Ice movement directions in the Weichselian (Devensian) glacial stage, c 20,000 years ago, in Southern Sweden. The following photos all come from within the area marked by the red circle. With minor variations, the ice movement in the Stocholm Archipelago has been within a few degrees of north - south. If you are lost in a fog, without a compass, all you need to do is go ashore and look for the striations.......
Typical small roche moutonnee on a small island off Blido, in the outer archipelago. The smoothed (up-glacier) face is on the north side, and the rough or plucked face is on the south side. The latter is much steeper, as we can see -- because this is the face from which blocks of rock have been dragged away.
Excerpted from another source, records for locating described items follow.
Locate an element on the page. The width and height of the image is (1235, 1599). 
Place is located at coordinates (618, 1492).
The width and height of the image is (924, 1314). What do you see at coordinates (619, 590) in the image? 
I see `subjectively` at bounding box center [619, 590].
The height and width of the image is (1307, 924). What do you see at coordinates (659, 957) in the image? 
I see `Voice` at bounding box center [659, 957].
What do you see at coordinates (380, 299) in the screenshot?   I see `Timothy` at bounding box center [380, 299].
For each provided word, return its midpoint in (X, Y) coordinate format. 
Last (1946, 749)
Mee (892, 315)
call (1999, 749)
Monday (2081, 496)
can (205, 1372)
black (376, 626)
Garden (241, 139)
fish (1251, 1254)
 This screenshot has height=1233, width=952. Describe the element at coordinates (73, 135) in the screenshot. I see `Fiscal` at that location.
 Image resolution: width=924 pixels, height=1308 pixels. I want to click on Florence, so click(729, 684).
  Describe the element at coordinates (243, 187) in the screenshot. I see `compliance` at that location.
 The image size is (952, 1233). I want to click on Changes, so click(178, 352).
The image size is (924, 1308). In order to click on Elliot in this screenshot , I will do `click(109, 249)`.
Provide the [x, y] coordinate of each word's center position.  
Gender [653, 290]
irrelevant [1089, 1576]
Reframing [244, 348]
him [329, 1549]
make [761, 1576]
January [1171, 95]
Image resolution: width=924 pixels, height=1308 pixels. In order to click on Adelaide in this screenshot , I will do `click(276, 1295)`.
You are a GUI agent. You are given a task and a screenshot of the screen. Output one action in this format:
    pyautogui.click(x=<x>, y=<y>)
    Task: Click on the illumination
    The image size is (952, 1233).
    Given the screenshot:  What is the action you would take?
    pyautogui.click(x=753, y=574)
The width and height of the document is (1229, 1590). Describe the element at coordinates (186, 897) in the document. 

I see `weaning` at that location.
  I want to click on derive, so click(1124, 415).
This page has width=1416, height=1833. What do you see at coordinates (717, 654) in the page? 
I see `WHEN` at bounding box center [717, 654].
Another typical small roche moutonnee, on Salskaret, off Blido. Again we can see the contrast between the northern streamlined and smoothed face, and the steeper plucked face on the south side.
This is the most beautiful small roche moutonnee I have ever seen, on the west side of Rodloga Storskar. The roche moutonnee form is almost perfect, and to the south of what is left of the "parent rock" there are three detached blocks -- and maybe more, under the sea surface. here we can see two of the blocks, which have not been moved very far by the overriding ice.
Here we can see all 3 of the detached blocks -- the first one is about 20m away from the parent rock.
Towards the end of the last glacial episode, the original roche moutonnee had been reduced to such a small size that the remnant was about to be broken up by the inexorable compression on the up-glacier side and the tension exerted on the rock surface on the down-glacier side. The big crack we can see in the photo was about to be exploited, and another big block was about to be dragged from the flank of the 'parent" feature -- but then the glaciation came to an end, the ice stopped moving, and the erosional process was never completed.......
I believe Ixer and Bevins are about to submit a paper entitled "Chips off the old block:The Stonehenge Debitage Dilemma.
ReplyDeleteThere must be a cold nip in the air.
Very lovely, very persuasive photographs. Now were Rhosyfelin to be orientated correctly.
I must banish these naughty thoughts.
Excellent.
A too warm Myris,not a drop of eau de Nile to be had.
We can only take the Rhosyfelin analogy so far -- the ridge sticking out into the valley s certainly not a roche moutonnee. But what we see everywhere in the Stockholm Archipelago is the manner in which processes operate on the base of an ice sheet which is flowing across an extensive area. It's called areal scouring -- very different from the processes that operate more intensively in a concentrated linear situation -- ie in a glacial trough. Beneath a moving ice sheet stream like the Irish Sea Glacier there will have been smoothing and polishing, and plucking, in hundreds or thousands of different situations, with the details determined by topography and glacier dynamics.